▸ Tasks
1. In the 311 pre-processing notebook, which column name is passed as the date-closed column in the example call for Boston?
2. Continue the 311 pre-processing notebook from the point where it stops.

▸ Source document
### Predictive Analytics for 311 Service Request Resolution | Data Pre-processing Notebook

---
*This notebook explores data from all cities listed in Andew Friedman's 311 Dataset repository.* **https://andrew-friedman.github.io/jkan/datasets/**

In [92]:
### Example Calls for the 15 Cities with Useful 311 Data
#                input_path,                  output_path,                         city_name,       date_open_col,              date_closed_col,           department_col
##################################################################################################################################################################################################################
#clean_city_data('../data/baltimore.csv',     '../data/baltimore_cleaned.csv',     'baltimore',     'CreatedDate',              'CloseDate',               'Agency')    
#clean_city_data('../data/boston.csv',        '../data/boston_cleaned.csv',        'boston',        'open_dt',                  'closed_dt',               'subject')          
#clean_city_data('../data/buffalo.csv',       '../data/buffalo_cleaned.csv',       'buffalo',       'Open Date',                'Closed Date',             'Subject')        
#clean_city_data('../data/dallas.csv',        '../data/dallas_cleaned.csv',        'dallas',        'Created Date',             'Closed Date',             'Department')                                                      
#clean_city_data('../data/denver.csv',        '../data/denver_cleaned.csv',        'denver',        'Case Created dttm',        'Case Closed dttm',        'Agency')

▸ Collected material

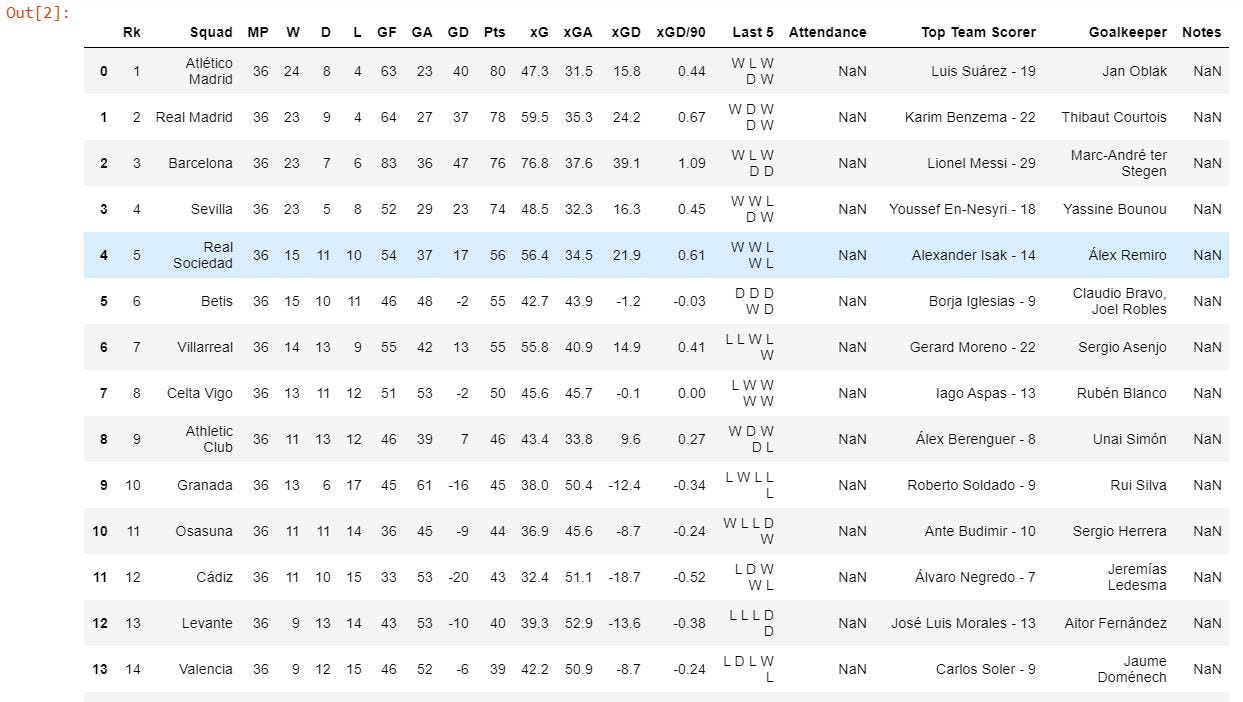The width and height of the screenshot is (1243, 702).
Task: Click the Notes column header
Action: pyautogui.click(x=1201, y=32)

▸ Answers below
1. closed_dt

2.
#clean_city_data('../data/los_angeles.csv',   '../data/los_angeles_cleaned.csv',   'los_angeles',   'CreatedDate',              'ClosedDate',              'AssignTo')       
#clean_city_data('../data/louisville.csv',    '../data/louisville_cleaned.csv',    'louisville',    'requested_datetime',       'closed_date',             'agency_responsible') 
#clean_city_data('../data/memphis.csv',       '../data/memphis_cleaned.csv',       'memphis',       'CREATION_DATE',            'CLOSE_DATE',              'DEPARTMENT')                        
#clean_city_data('../data/in/miami_2.csv',         '../data/in/miami_cleaned_2.csv',         'miami',         'ticket_created_date_time', 'ticket_closed_date_time', 'case_owner_description')
#clean_city_data('../data/minneapolis.csv',   '../data/minneapolis_cleaned.csv',   'minneapolis',   'OPENEDDATETIME',           'CLOSEDDATETIME',          'SUBJECTNAME')
#clean_city_data('../data/nashville.csv',     '../data/nashville_cleaned.csv',     'nashville',     'Date / Time Opened',       'Date / Time Closed',      'Request Type')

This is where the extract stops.